Finding all prospect of a parochial settlement in his native country precluded by the bishops, Mr Livingston was induced, in August, 1630, to accept the charge of the parish of Killinchie, in the north of Ireland, where a considerable portion of the population consisted of Scots. Here he ministered with great success, insomuch that, by one sermon preached in the neighbouring parish of Holywood, he was calculated to have converted a thousand persons in as effectual a manner as he had done the five hundred at Shotts. Such extensive utility is, perhaps, only to be expected in a country such as Scotland and Ireland then were, and as America has more recently been; but yet, as similar acts are recorded of no contemporary clergyman whose name is familiar to us, we must necessarily conclude, that there was something in the oratorical talents and spiritual gifts of Mr Livingston, which marked him out as a most extraordinary man. His success, as a minister, is less agreeably proved in another way—by the persecution, namely, of the bishop in whose diocese he officiated. After being once suspended and replaced, he was, in May, 1632, deposed, along with Messrs Blair, Welsh, and Dunbar; after which, he could only hold private meetings with his flock. He and several of his people were now become so desperate, as to the enjoyment of religion, in their own way, under British institutions, that they formed a resolution to emigrate to America. He accordingly set sail from Weymouth; but being driven back by a contrary wind, some circumstances induced him to change his mind. Almost immediately after his return, he and his deposed brethren were reinstated by a letter of the lord deputy Stratford; and, for a year and a half, he continued to preach at Killinchie.

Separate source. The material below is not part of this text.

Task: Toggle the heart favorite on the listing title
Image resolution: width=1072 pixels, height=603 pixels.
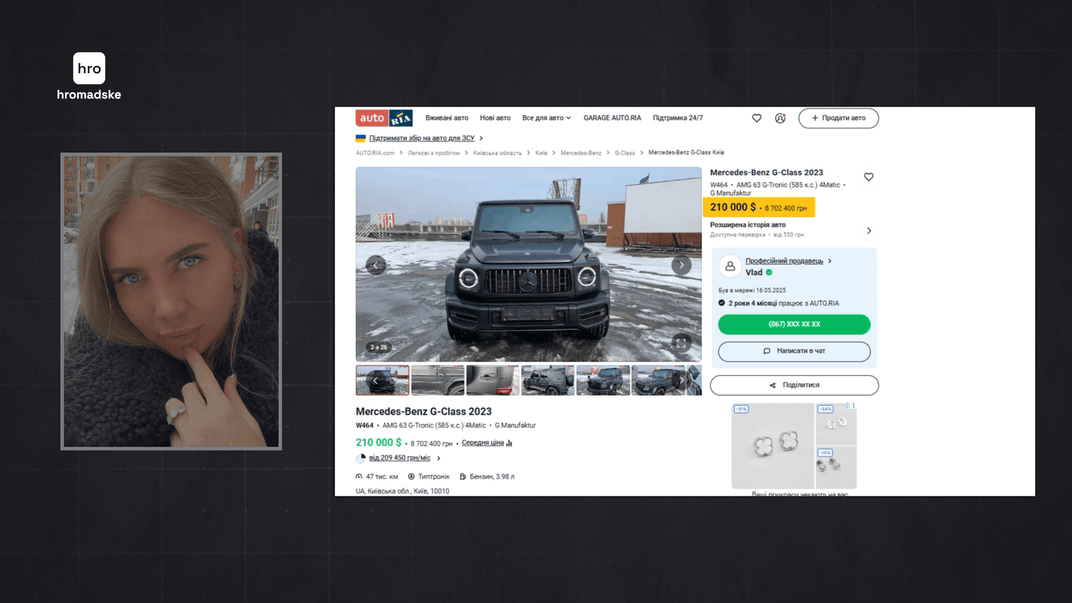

Mr Livingston's salary, in this charge, was only four pounds a-year; yet he takes pains to assure us, that notwithstanding all his travels from place to place, and also occasional visits to Scotland, he never wanted money. He lets slip, afterwards, however, that he received sums occasionally from the countesses of Eglintoune and Wigton, and other devout ladies. His mode of life was so fully justified by the circumstances of the times, which rendered it by no means singular, that Mr Livingston was not deterred from forming a matrimonial connexion. He had formed an attachment to the eldest daughter of Bartholomew Fleming, merchant in Edinburgh, "of most worthy memory." The young lady was also recommended to him by the favourable speeches of many of his friends. Yet—and the fact is a curious trait of the age and of the man—he spent nine months "in seeking directions from God," before he could make up his mind to pay his addresses. "It is like," he says, "I might have been longer in that darkness, except the Lord had presented me an occasion of our conferring together; for, in November 1634, when I was going to the Friday meeting at Antrim, [the lady was then residing on a visit in Ireland,] I forgathered with her and some others, going thither, and propounded to them, by the way, to confer upon a text, whereon I was to preach the day after at Antrim; wherein I found her conference so just and spiritual, that 1 took that for some answer to my prayer to have my mind cleared, and blamed myself that I had not before taken occasion to confer with her. Four or five days after, I proposed the matter, and desired her to think upon it; and, after a week or two, I went to her mother's house, and, being alone with her, desiring her answer, I went to prayer, and desired her to pray, which at last she did: and in that time I got abundant clearness that it was the Lord's mind that I should marry her, and then propounded the matter more fully to her mother; and, albeit, I was then fully cleared, I may truly say it was about a month after, before I got marriage affection to her, although she was, for personal endowments, beyond many of her equals, and I got it not till I obtained it by prayer; but, thereafter, I had greater difficulty to moderate it."